Config parse_cli(int argc, char* argv[]) {/* parse cli arguments */}

int main(int argc, char* argv[]) {
    auto config = parse_cli(argc, argv);
    /* obtain video stream */

    // ----- Configuring the histogram -----

    // Histogram for each of the image channels
    cv::Mat histR;
    // Quantity of bins where pixel intensities will be grouped
    int nbins = 64;
    // The maximum range of pixels of the histogram
    float range[] = { 0, 256 };
    const float *histrange = { range };
    // Are histogram bins uniform?
    bool uniform = true;
    // Replace histograms when counting new images?
    bool accumulate = false;

    // Holds the separate BGR channels (i.e. planes[0] is red channel)
    std::vector<cv::Mat> planes;

    cv::Mat resized_image;
    cv::Point screen_size { config.screen_width, config.screen_height };

    MotionDetector detector(config.threshold, config.alarm_qnt_frame);
    while (1) {
        cap >> image;
        if (image.empty()) {
            std::cerr << "Could not read frame from video, possibly due to wrong screen dimensions." << std::endl;
            exit(1);
        }

        cv::resize(image, resized_image, screen_size);
        // Splits the individual channels of an image
        cv::split(resized_image, planes);
        auto blue_channel = planes[0];

        // Gets the histogram for the blue channel
        cv::calcHist(
            &blue_channel,
            1,
            nullptr,
            cv::noArray(),
            histB,
            1,
            &nbins,
            &histrange,
            uniform, 
            accumulate
        );

        // We give the histogram to the detector
        detector.push(histB.clone());

        // If the alarm is active, writes a message on screen
        if (detector.alarm_active()) {
            cv::Point2i top_left { resized_image.rows / 20 , resized_image.cols / 20 };
            cv::putText(
                resized_image,
                "Motion Detected",
                top_left,
                cv::FONT_HERSHEY_PLAIN,
                1.2,
                CV_RGB(255, 0, 0)
            ); 
        }

        cv::imshow("image", resized_image);
        int key = cv::waitKey(30);
        if (key == ESCAPE_KEY)
            break;
    }

    return 0;
}

I've tested this implementation in this video from pexels which shows a train moving under a bridge.
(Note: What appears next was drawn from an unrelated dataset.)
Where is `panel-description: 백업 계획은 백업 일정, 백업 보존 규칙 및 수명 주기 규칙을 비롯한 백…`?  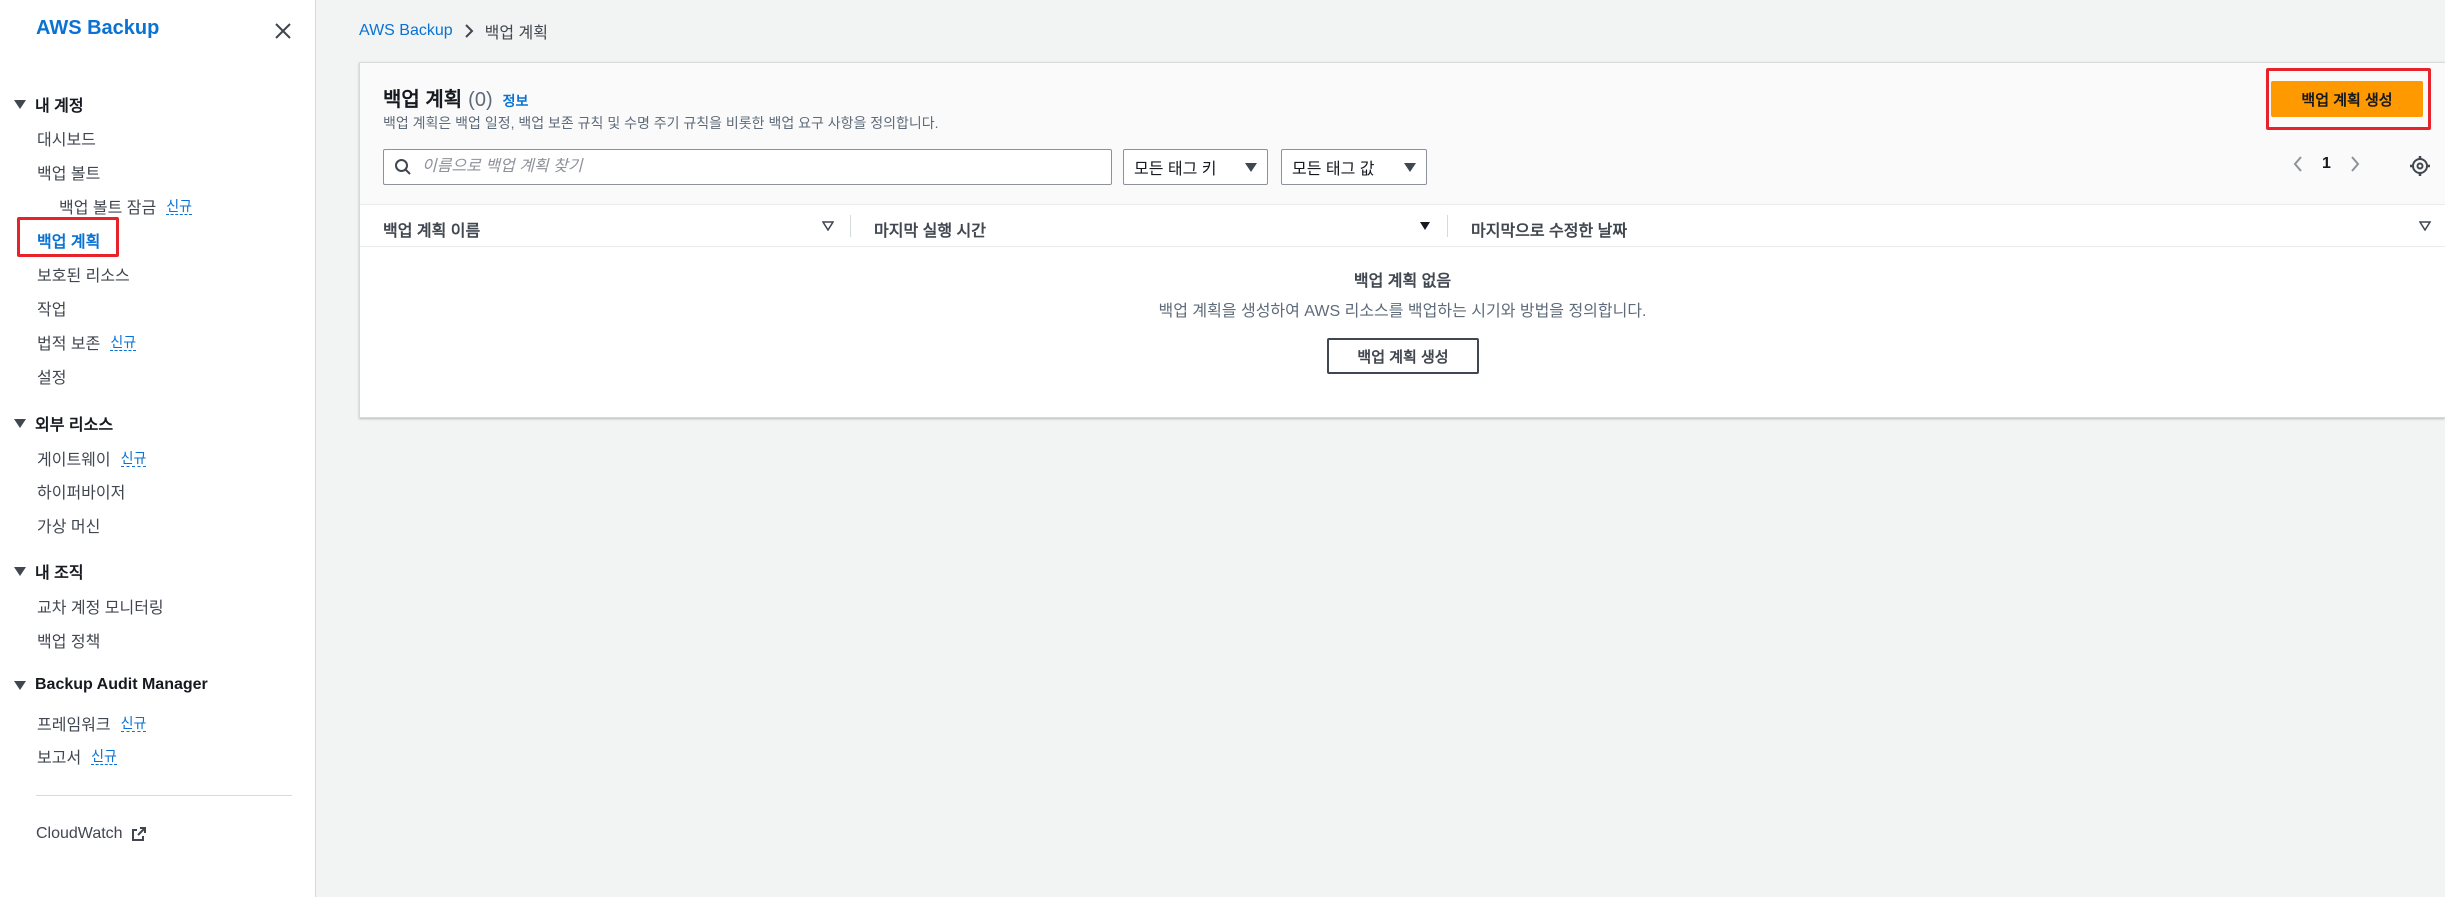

When choosing a good threshold value, it managed to detect the train moving fairly well.

./build/apps/motion_detector -i ~/Videos/train-bridge.mp4  --width 480 --height 320 -t 0.9972

Some examples of the motion detector can be seen in the following images:

Image of a bridge with a railroad underneath

The detector is able to see the train arriving:

Image of the bridge with the train arriving at the railroad

Disclaimer: Images taken from this video by Alexander Bobrov on Pexels

Since this detector is not robust, it might have spurious detections that are probably not acceptable when we're designing an alarm. On top of that, the detector is very sensible to the threshold specified, if we give a value that's too low, we might not catch any slow movement and small objects might not trigger the alarm because they don't change the histogram too much. So this is far from a good motion detector, but it's a good example of thinking of images in terms of its histograms.

Conclusion

Sometimes it might be useful to think of an image in terms of its histogram, rather than an array of pixels. With the histogram in hands we could apply an operation on it to see the effects on the image or use it in combination with other techniques to achieve a desired effect. OpenCV offers several functions to generate and manipulate histograms from images, my hope is that this article is able to show how to use some of them in practice.